Not all students pelt stones, says Mehbooba; kids clash with forces
As school students clashed with security forces in Pulwama district on Monday, Jammu and Kashmir chief minister Mehbooba Mufti stressed that not every young Kashmiri was a stone pelter.
Kashmir once again stood at the crossroads, she said, but added peace would return to the troubled valley which has been seeing protests, mostly by students, over the last two months.
"There are some who pelt stones, but not all the youth from Kashmir do so," she said, urging the national media not to highlight discussions that "developed hatred" against the people of the state.
Kashmiri students were "angry and disillusioned", she told reporters at a brief interaction at the opening of the Civil Secretariat here, referring to the ongoing protests.
In Pulwama, the anger was visible as school students marched against what they described as police highhandedness, clashing with security forces.
Police said the students threw stones at the security personnel, who baton charged them.
The students were demanding action against security personnel who had allegedly roughed students up during the ongoing protests and demanded the release of those who had been arrested.

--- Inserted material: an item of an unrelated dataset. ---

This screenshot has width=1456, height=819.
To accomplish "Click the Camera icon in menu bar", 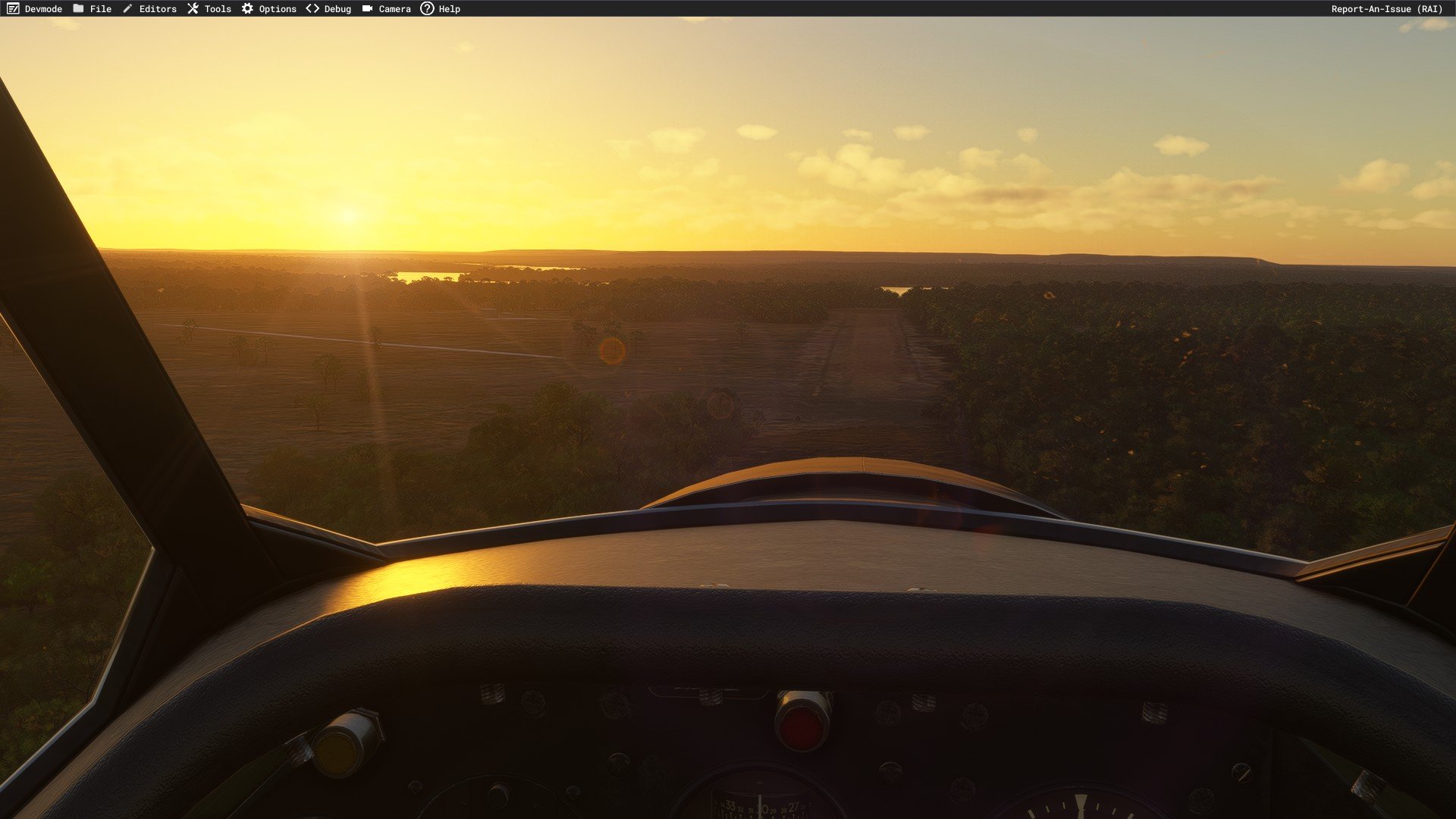I will pyautogui.click(x=367, y=8).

The chief minister believed that some students were being "provoked".
"Some are being provoked. I think we should all work together to resolve this situation," she said.
The situation was "serious", she added.
"But I do not think it is something which cannot be resolved," she added.
Kashmir, the CM said, had seen far worse.
"Since 1947, there have been many occasions when J-K has gone through bad times. Today we are again at the crossroads," she said.
The movement for a plebiscite for the status of Kashmir in the 1950s carried on for 22 years, she pointed out, but the leadership understood that the issue could not be resolved through violence.
"The Indira-Sheikh accord happened. Then the situation turned grim again after 1990. Sometimes militancy increased and sometimes it decreased," she said.
The chief minister held that Jammu and Kashmir was the "soul" of India, and urged the people of the state to claim India as their own.
"When there is J-K, there is India. The people of J-K not only have a right over J-K, but on each part of the country and they should assert it," she said.